Onara frowned, even as she blushed at her grandmother's more salacious comments. It was that kind of boastful talk regarding the noble houses of Ahjane that had led to the war in the first place and millions had suffered and died because of the pride and hubris that her grandmother was displaying.

Onara didn't care about ensuring the strength of her family or her province. She only wanted to return to her quiet life at the Cloister and finish her studies. But it was no use telling her grandmother that. She had thought Onara's father horribly misguided for letting Onara attend the Cloister in the first place. Lady Tasara considered it most improper for a high-born woman to sully herself with something as unnecessary as an education.

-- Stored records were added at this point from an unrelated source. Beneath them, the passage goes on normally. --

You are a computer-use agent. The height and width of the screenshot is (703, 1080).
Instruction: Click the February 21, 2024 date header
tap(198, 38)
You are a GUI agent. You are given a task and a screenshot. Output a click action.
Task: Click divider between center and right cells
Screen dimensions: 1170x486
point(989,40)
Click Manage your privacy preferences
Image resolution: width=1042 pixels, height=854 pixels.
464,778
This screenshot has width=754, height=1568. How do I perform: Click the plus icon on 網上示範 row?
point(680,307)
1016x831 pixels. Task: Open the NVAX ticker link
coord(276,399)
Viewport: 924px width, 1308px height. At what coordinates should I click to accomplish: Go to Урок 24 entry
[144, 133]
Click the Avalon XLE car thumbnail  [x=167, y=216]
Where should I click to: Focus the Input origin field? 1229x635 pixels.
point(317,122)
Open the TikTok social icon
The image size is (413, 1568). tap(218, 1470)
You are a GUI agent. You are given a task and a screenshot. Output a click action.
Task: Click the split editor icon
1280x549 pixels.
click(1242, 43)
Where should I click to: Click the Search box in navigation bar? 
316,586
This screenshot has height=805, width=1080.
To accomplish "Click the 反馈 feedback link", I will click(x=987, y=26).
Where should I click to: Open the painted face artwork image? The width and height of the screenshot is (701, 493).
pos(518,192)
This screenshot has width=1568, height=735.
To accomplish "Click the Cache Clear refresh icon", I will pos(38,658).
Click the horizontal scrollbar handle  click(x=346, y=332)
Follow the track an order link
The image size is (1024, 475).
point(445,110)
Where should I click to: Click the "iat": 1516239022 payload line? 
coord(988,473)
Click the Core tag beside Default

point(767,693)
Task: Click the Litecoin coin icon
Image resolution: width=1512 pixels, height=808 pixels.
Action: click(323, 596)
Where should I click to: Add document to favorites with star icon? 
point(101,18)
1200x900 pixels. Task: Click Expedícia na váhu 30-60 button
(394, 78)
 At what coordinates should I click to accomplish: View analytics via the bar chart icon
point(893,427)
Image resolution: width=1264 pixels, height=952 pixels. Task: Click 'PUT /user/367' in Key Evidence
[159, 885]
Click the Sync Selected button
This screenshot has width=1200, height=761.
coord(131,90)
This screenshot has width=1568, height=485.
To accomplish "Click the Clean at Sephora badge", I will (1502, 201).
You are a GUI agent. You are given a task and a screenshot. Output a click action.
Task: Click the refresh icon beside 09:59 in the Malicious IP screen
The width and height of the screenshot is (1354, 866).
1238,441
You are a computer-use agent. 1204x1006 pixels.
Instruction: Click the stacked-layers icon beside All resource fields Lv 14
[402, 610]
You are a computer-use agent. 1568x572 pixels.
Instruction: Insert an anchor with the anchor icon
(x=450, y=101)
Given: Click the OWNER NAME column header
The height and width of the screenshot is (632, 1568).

"Grandmother, I don't even know what this Jedi looks like," Onara said. He had been at the wedding feast, but she had not been able to see anything under the layers of veils she had been required to wear as part of her wedding attire.

Lady Tsara sniffed contemptuously. "What matters that? He is a man and in the dark they all look and feel the same."

Onara blushed again. The thought of sleeping with any man, much less a Jedi, made her feel suddenly dizzy. Although she was eighteen, she had never even been kissed. It wasn't that she was unfamiliar with the mechanics of sex, but reading about sex was one thing, having it another.

Lady Tsara's thin, creased lips twisted into a mockery of a smile as she peered up at Onara's face.

"You blush," she said slyly. "Well, that is what we are here for, your aunts and I. To prepare you for what awaits you."

Onara shook her head, but stopped when she saw her grandmother's painted-on brows lowering toward her eyes.

"You _will_ go through with the ceremony, Onara," Lady Tsara snapped, her black eyes blazing. "I will stomach no more of your willful disobedience! You will not disgrace this family. You will lie with the Jedi tonight."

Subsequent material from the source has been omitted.